Often, she will draw out students by having them talk about their own experience and refer to stories from her own past--the kind of material that informed her memoir, Intimate Politics: How I Grew Up Red, Fought for Free Speech and Became a Feminist Rebel.
When discussing economic justice, Aptheker will ask students to talk about their jobs, often minimum-wage positions or, sometimes, in a workplace where sexual harassment is present. When she lectures about women's health, she asks students if someone in their family, or someone they know, has cancer "and practically the whole class" raises their hands.
These living examples help to personalize issues that might sound like mere abstractions if the students relied only on texts. Aptheker calls this method "experiential pedagogy"--asking students to draw from experience as a source of insight, "comparing their own experiences to lecture materials."
On his website, Gabriel Elkhaim, assistant professor in computer engineering, includes a statement of teaching philosophy with a strong emphasis on connection, rapport, engagement, curiosity and instilling a sense of wonder:
"As these connections between teacher and student develop, a virtuous cycle emerges," said Elkhaim, who teaches the highly popular "Introduction to Mechatronics" course, in which teams of students build fully autonomous robots in just 10 weeks and present them in a public competition at the end of the quarter. He also helped launch the robotics engineering undergraduate degree program at UCSC.
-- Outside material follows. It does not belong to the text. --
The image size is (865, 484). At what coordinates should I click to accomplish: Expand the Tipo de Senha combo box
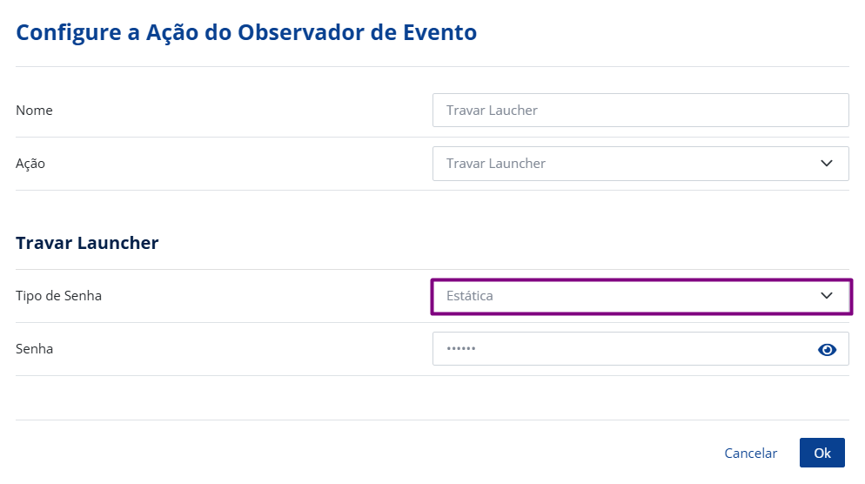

"The encouragement of a teacher in the role of mentor and leader yields an increasingly motivated and intellectually curious student, which in turn makes the teacher more enthusiastic and effective," Elkhaim said.
Looking back on his past history as a student, Elkhaim remembers how the rapport between teacher and pupil can push down barriers:
"Rather than the teacher being 'nice,' or even charismatic, what has always been effective for me is when my instructor could communicate an infectious joy and wonder at the world, a sense of our place in it as explorers, and our role in discoveries and rediscoveries of knowledge important to our lives and aspirations."
Elkhaim returned to these lessons when he found himself in the front of the classroom, leading students in a discussion or taking his classes on unconventional "field trips."
"While a teaching assistant for a graduate level class in dynamics and kinematics, I made a great effort to capture the students' imagination and explain the problems through often unconventional means."
Once, in order to explain a complex concept central to his course, Elkhaim took the entire class out to the playground and had them throw tennis balls at each other across a rotating merry-go-round.
"After the underlying physics is understood intuitively, the equations merely give shape and form to their understanding and quantify the reality that the students have already understood. The connection students make between the subject under study and the future that they wish to explore is critical."
These professors will all be part of a panel--"Reflections & Reconnections: Faculty Share their Secrets about what Makes a Banana Slug Education so Special"--that will feature current and emeriti faculty known for their writings and research, as well as their influential teaching styles. Another featured panelist will be Manuel Ares, professor of molecular biology, who received a $1 million grant from the Howard Hughes Medical Institute to pursue innovative approaches to teaching, established an interdisciplinary teaching lab for undergraduates, and helped create a special honors course for freshman biology students.
This event--a cornerstone of the Reunion Weekend 2012 festivities--will highlight distinguished faculty from each academic division.